Reproduce every item below with "leverage" switched to "margin" and nothing else altered. Leave the pictures out of your answer.

————————

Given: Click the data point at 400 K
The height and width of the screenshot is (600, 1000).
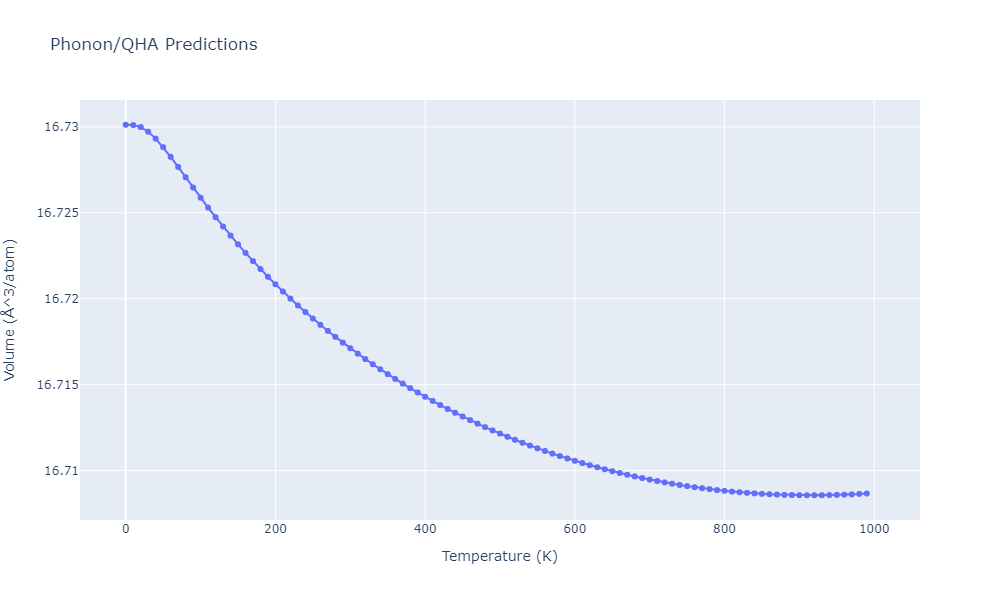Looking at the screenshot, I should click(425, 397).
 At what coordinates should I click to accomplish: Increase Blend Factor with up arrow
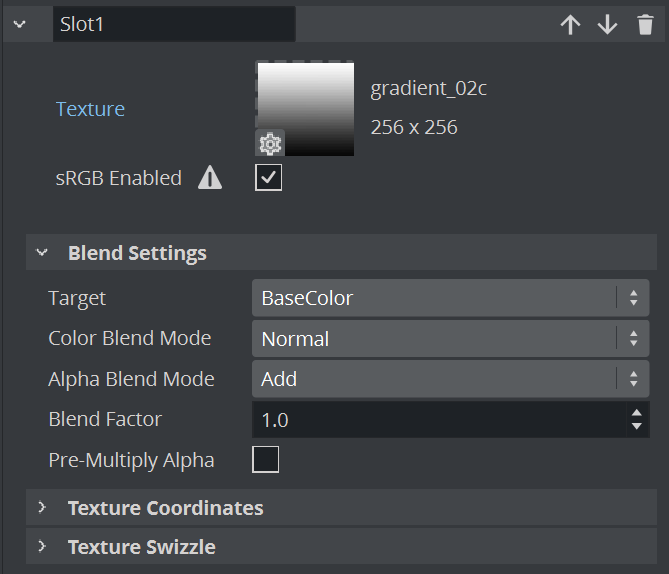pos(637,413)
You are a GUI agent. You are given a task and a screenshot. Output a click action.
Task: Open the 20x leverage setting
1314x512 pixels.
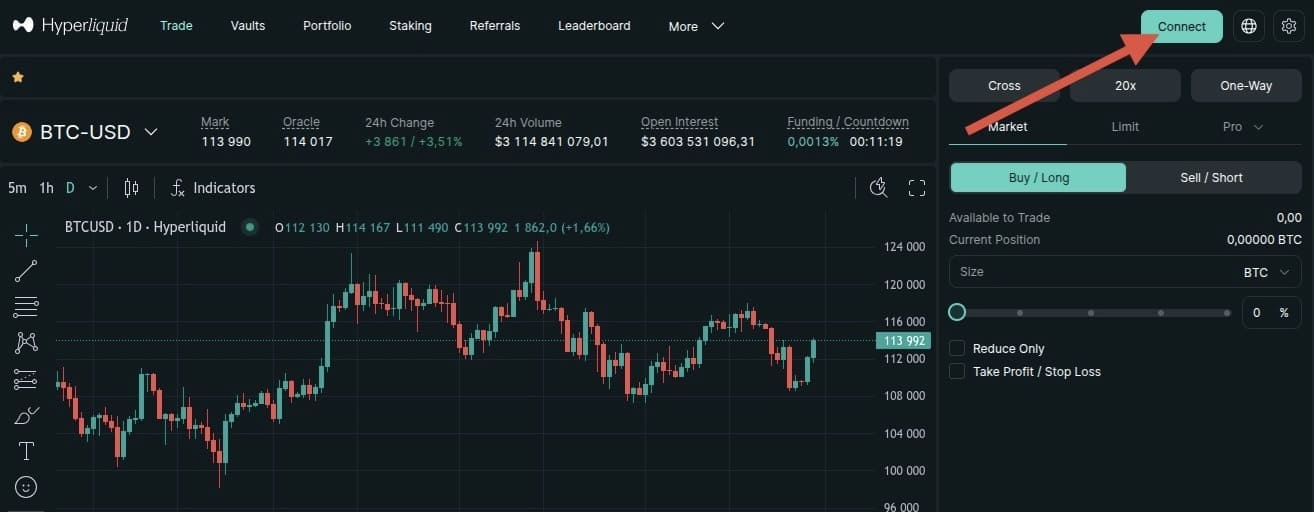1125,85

————————

*CORRECT ANSWER:*
Given: Click the data point at 400 K
The height and width of the screenshot is (600, 1000).
Looking at the screenshot, I should click(425, 397).
 At what coordinates should I click to accomplish: Increase Blend Factor with up arrow
pos(637,413)
You are a GUI agent. You are given a task and a screenshot. Output a click action.
Task: Open the 20x margin setting
1314x512 pixels.
1125,85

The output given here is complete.